◆ Task instructions
Write out the records word for word, from the line containing "Given: Click the 300k y-axis label" through the end of the records, and leave the pictures out of your answer.

begin Given information

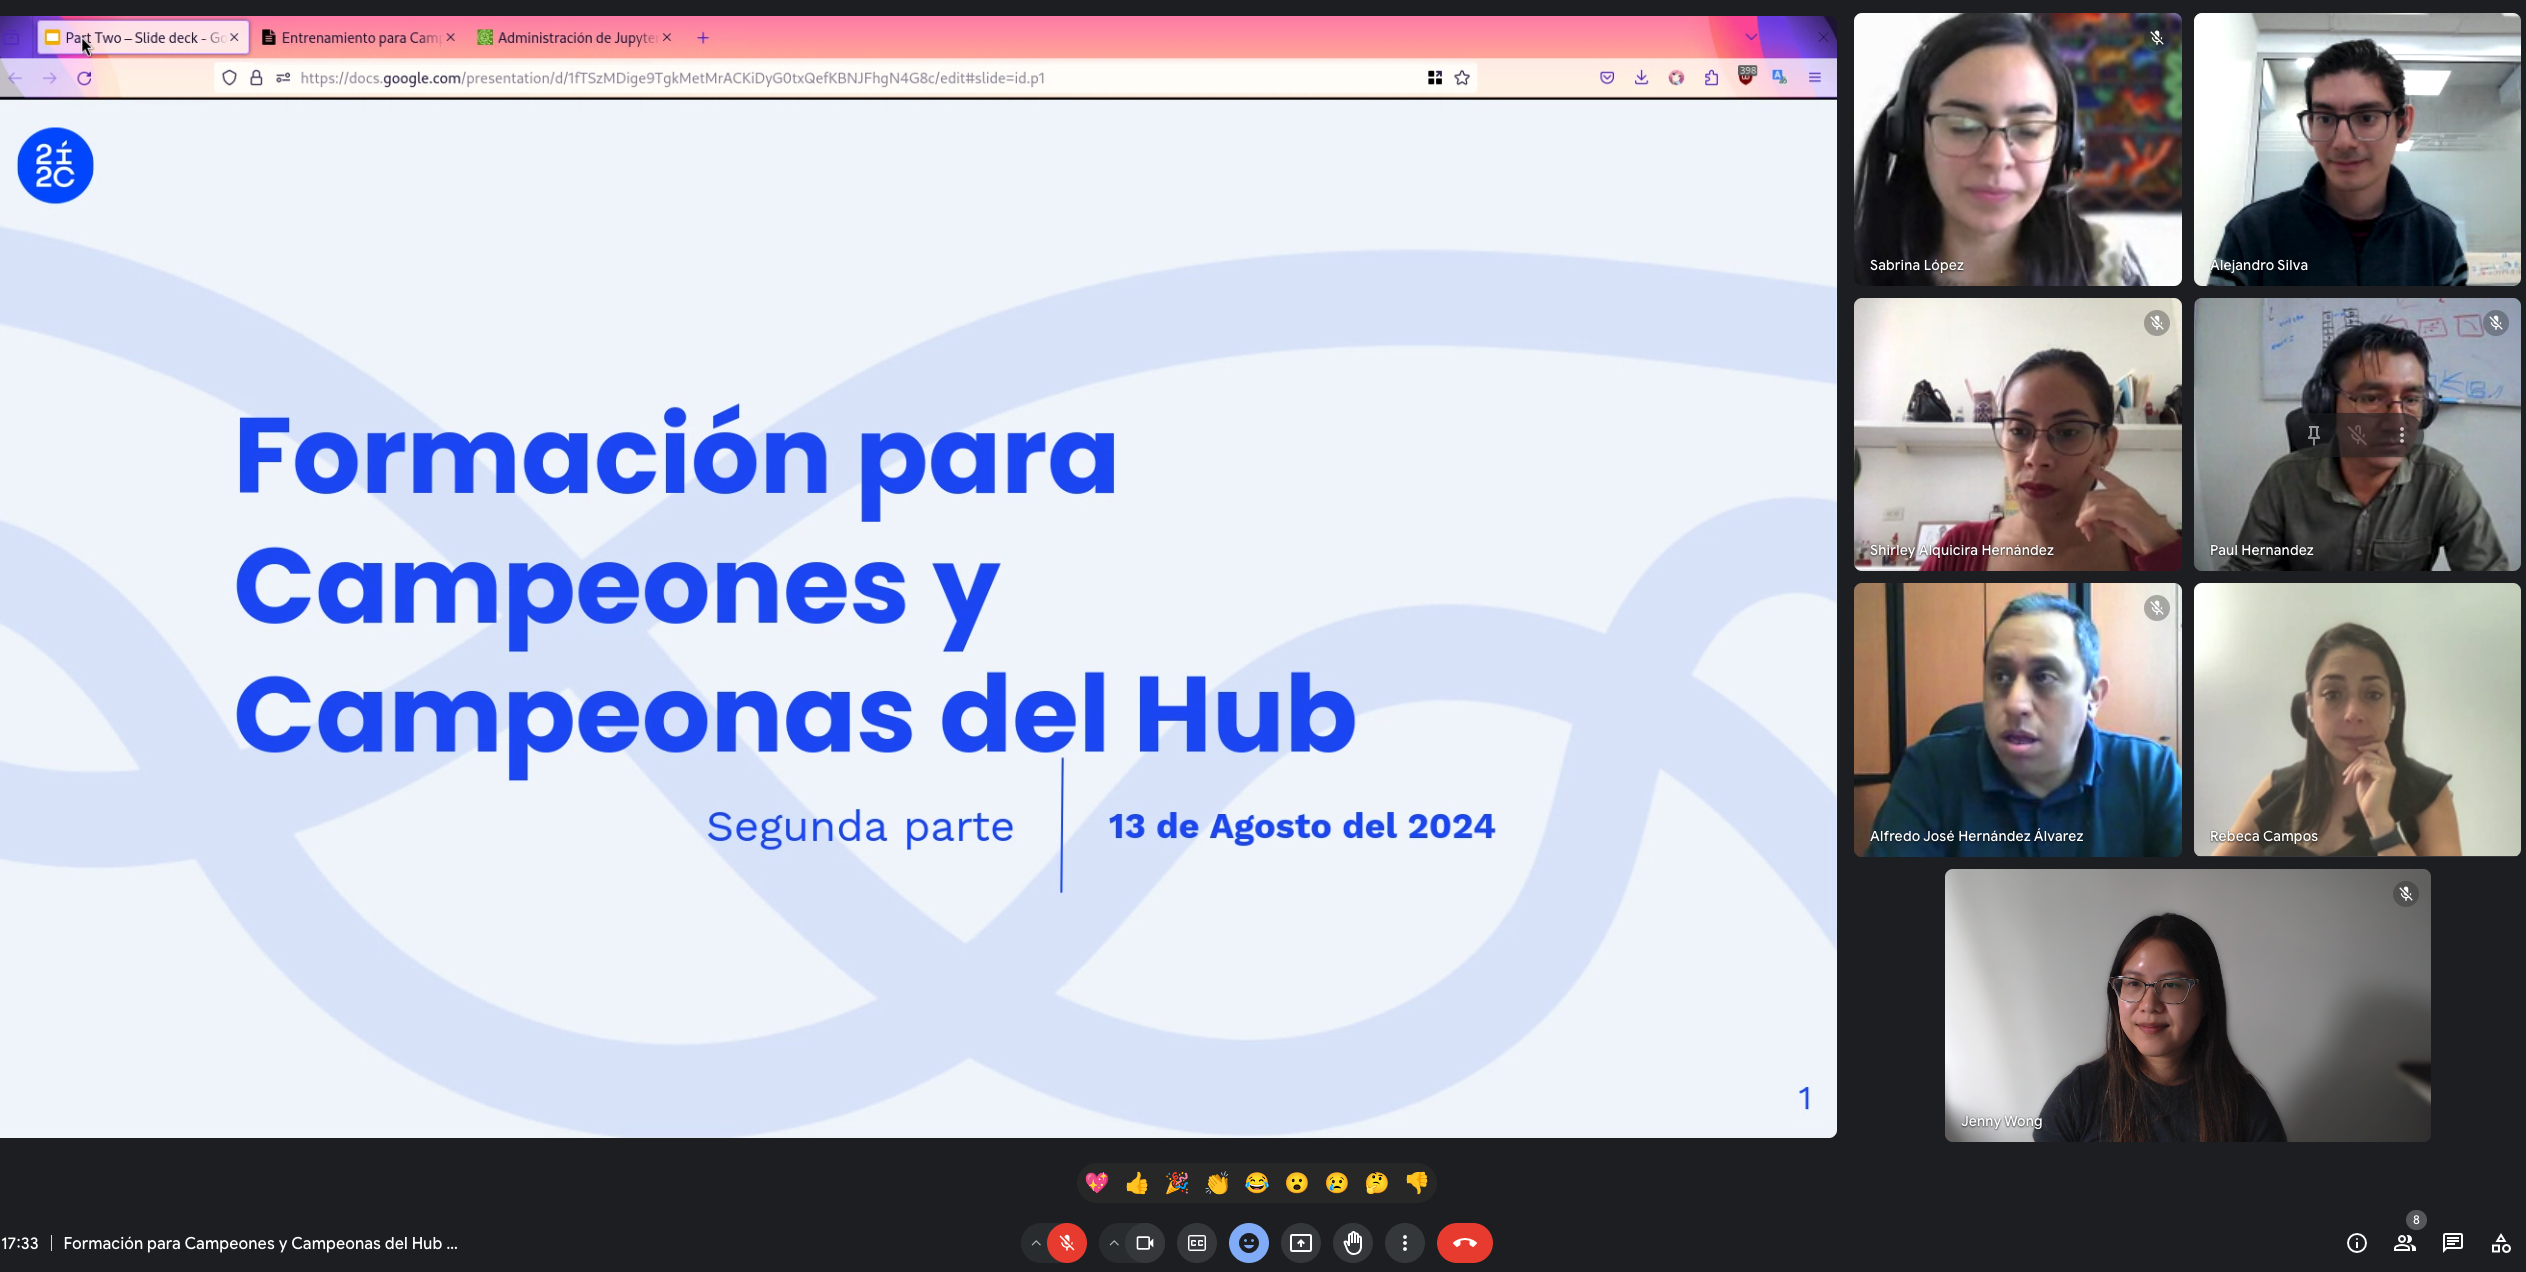The width and height of the screenshot is (2526, 1272).
Task: Switch to the Entrenamiento para Campeones tab
Action: pos(357,37)
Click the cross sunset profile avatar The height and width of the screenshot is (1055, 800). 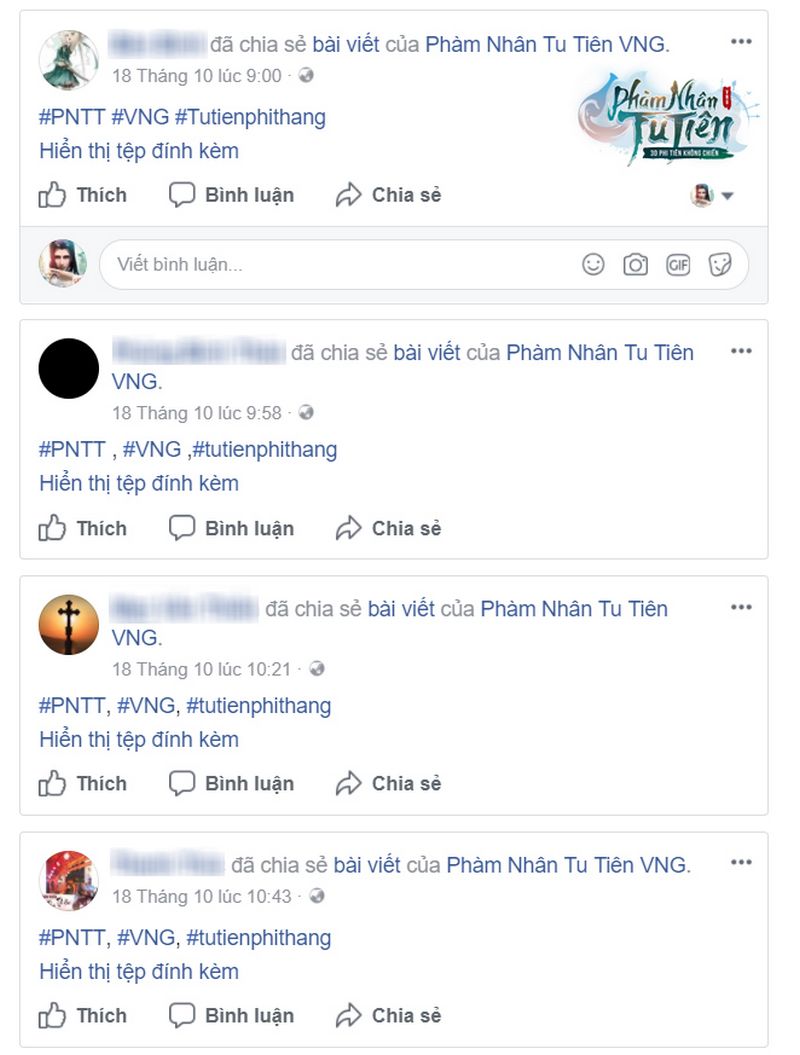pos(69,624)
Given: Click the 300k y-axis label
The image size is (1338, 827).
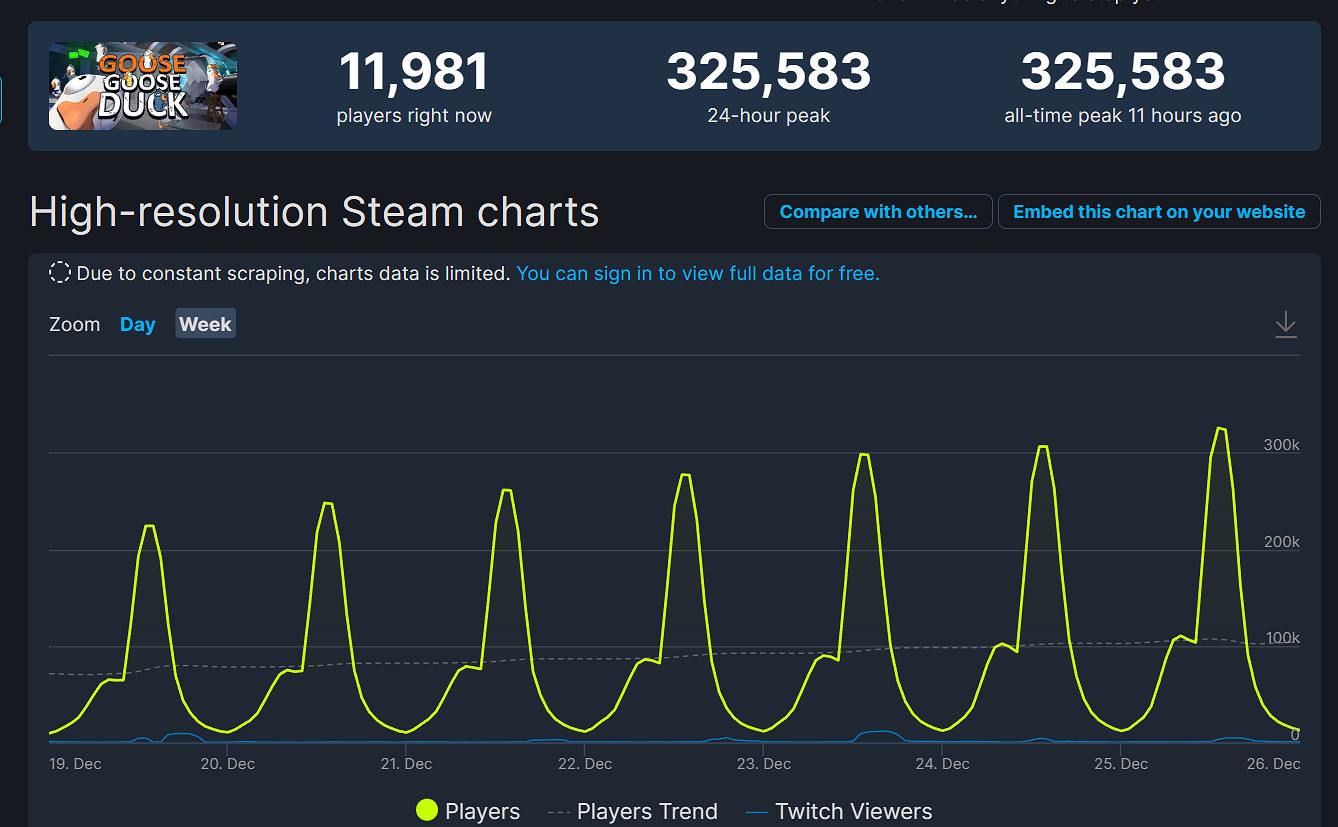Looking at the screenshot, I should tap(1281, 444).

end Given information

◆ Full answer
Given: Click the 300k y-axis label
The image size is (1338, 827).
Looking at the screenshot, I should tap(1281, 444).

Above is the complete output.